**Page**
· · · · ·

Economics and Why Election 2000 Is Important
This essay was originally published in Muhlenkamp Memorandum Issue 56, October 2000. This essay is the capstone of Ron’s writings on economics. It weaves together his theories on inflation and its effects on the bond and stock markets, interest rates and what drives them, taxation and work incentive, and government spending. The common thread is the idea that people drive the economy. The government influences that relationship. Therefore, when we make political choices, we are also making economic choices. This essay explains the effects of those choices. Read it again and again-at least every election year.
In the past 35 years I have witnessed a fascinating experiment in economics. In the mid-1960s, when I was in college, the U.S. Gross Domestic Product (GDP) was growing at 4%-5%, mortgage rates were at 5½%, and the unemployment rate was at 4%-4½%. Inflation wasn’t even mentioned because it had been at less than 1½% since the wars (WW II and Korea). All of this was considered “normal.”
The economics books I studied at the time discussed inflation in terms of “cost push” and “demand pull,” with the underlying theme that inflation was caused by too much growth in the economy. The books also argued that government spending was at least as stimulative as private spending and was actually more effective at jump-starting an economy. As a capstone to all of this, I was taught that with the U.S. economy growing at 4% per year and the Soviet economy growing at 6% per year, GDP per capita in Russia would surpass GDP per capita in the United States in roughly the year 2000.
By 1968, the U.S. economy was enjoying its second-longest expansion ever. Consumer confidence was high, and Wall Street was booming. Stocks like Litton Industries, LTV, National Student Marketing, and Equity Funding were making investors millionaires almost overnight. A book, The New Breed on Wall Street, featured the “hot” mutual fund managers of the day including Fred Mates, Fred Alger, and Fred Carr.
Economists were so confident of their ability to “fine tune” the economy that some university economic departments cancelled their courses on the business cycle. The point is-we’ve been here before, but we blew it.
Just eleven years later, in 1979, inflation was 10%, GDP growth was 2%, unemployment was 10%, and mortgage rates were 11% on their way to 15%. President Carter complained about a malaise in the American public.
What Happened?
In the mid-1960s President Johnson wanted to fight the war in Vietnam and the war on poverty at the same time, but he didn’t want to raise taxes to pay for them. In order to finance the spending, the U.S. Treasury and the Federal Reserve expanded the money supply at a rapid rate (they printed excess money). As is usual, the early effects were beneficial; the negative effects took a little longer (sort of like using a credit card-the payments are delayed). Gradually, as we kept printing more dollars, the value of those dollars fell. By 1973 the value of the dollar (relative to its 1965 value) had fallen 31%. Compared to other benchmarks, it had fallen 33% vs. the Deutschmark, 22% vs. the Japanese yen, and 67% vs. gold. All this time we were buying ever-larger quantities of oil from the OPEC nations and were paying for it in ever-depreciating dollars. So, in 1973, OPEC raised the price of oil. This gave our politicians a scapegoat for inflation, but the politicians didn’t change their policies. Why should they? Popular economic theory, which I was taught at the time, held that inflation was caused by supply and demand constraints, not by printing money.

· · · · ·

**Collected data**
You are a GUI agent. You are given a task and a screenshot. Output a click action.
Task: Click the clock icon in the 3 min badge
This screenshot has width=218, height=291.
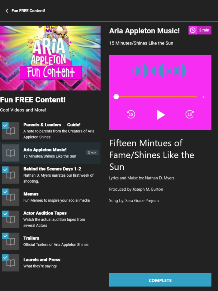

· · · · ·

**Problem description**
Reproduce the economics essay word for word, starting at "Economics and Why" and stopping after "every election year.". The listing has no role in this work.

**Finished task**
Economics and Why Election 2000 Is Important
This essay was originally published in Muhlenkamp Memorandum Issue 56, October 2000. This essay is the capstone of Ron’s writings on economics. It weaves together his theories on inflation and its effects on the bond and stock markets, interest rates and what drives them, taxation and work incentive, and government spending. The common thread is the idea that people drive the economy. The government influences that relationship. Therefore, when we make political choices, we are also making economic choices. This essay explains the effects of those choices. Read it again and again-at least every election year.